Token reduction
Graphify glossary
The context-window savings from answering with graph structure instead of pasting whole files into an assistant's context.
Token reduction is the context-window savings you get when an assistant answers from a graph instead of from raw files. The two costs being compared: when an assistant greps, it opens the files that match and pastes them into context wholesale — every import block, every unrelated function, every license header — and pays for every token, on every question, in every session. When it queries a graph, it receives just the relevant nodes and edges: the callers of the function, not the full text of every file that mentions its name.
The savings compound for two reasons. First, structural answers are small — 'these 12 functions call processPayment, here are their locations' is a few hundred tokens, where the grep-and-read loop behind the same answer might pull in dozens of files. Second, the graph persists between sessions, so the assistant isn't re-deriving the architecture from scratch each time; the mapping cost is paid once at /graphify . time, then amortized over every question after.

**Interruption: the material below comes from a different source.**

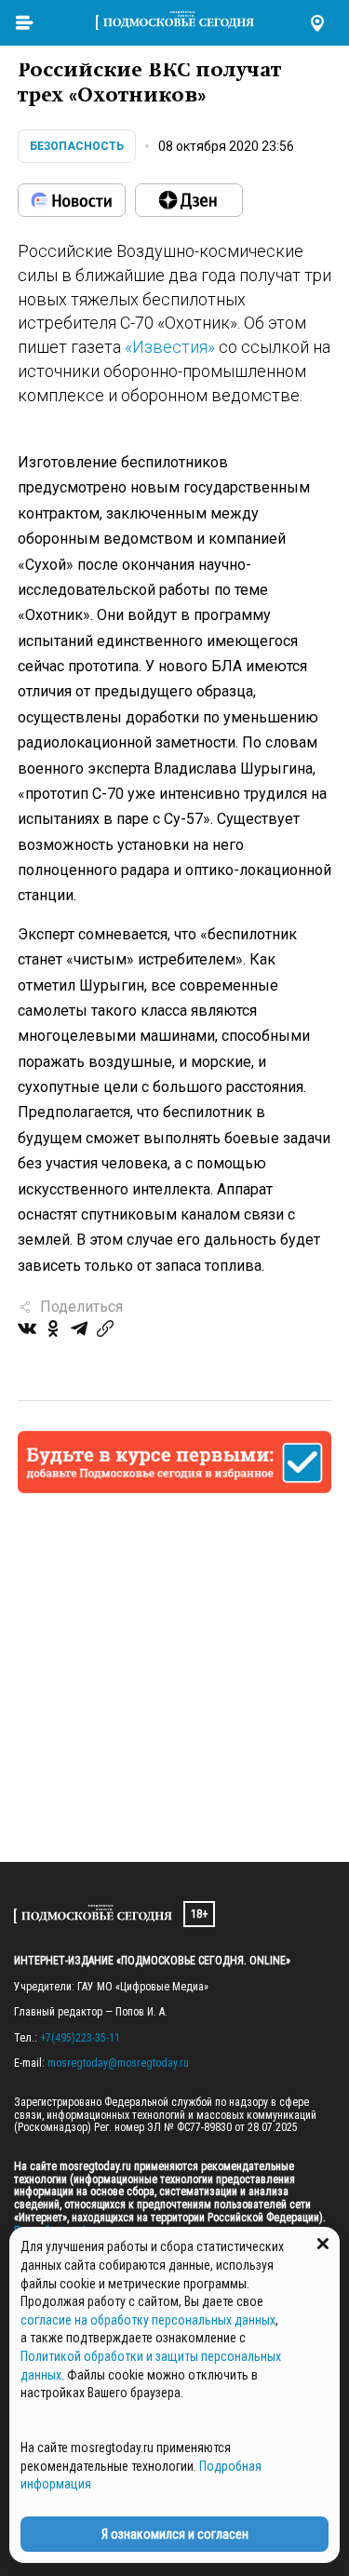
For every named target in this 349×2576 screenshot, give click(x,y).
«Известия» (170, 347)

Honest framing matters here: actual savings depend entirely on your repo, your questions, and how your assistant explores. One community user reported 71.5× fewer tokens on their workload — a community-reported figure from real usage, not a controlled benchmark, and your number will differ. The durable claim is directional: traversing structure sends less text to the model than pasting files, which means lower cost and more of the context window left for the actual task.
Related terms
- Traversal / hop — Following edges from node to node — one hop is a single edge, a traversal is a path of them. How graphs answer multi-step questions.
- RAG (retrieval-augmented generation) — A pipeline that chunks documents, embeds them as vectors, and retrieves the most similar chunks at query time — lookup by resemblance, not structure.
- MCP server — A server implementing the Model Context Protocol — the open standard that lets AI assistants call external tools, like a code graph.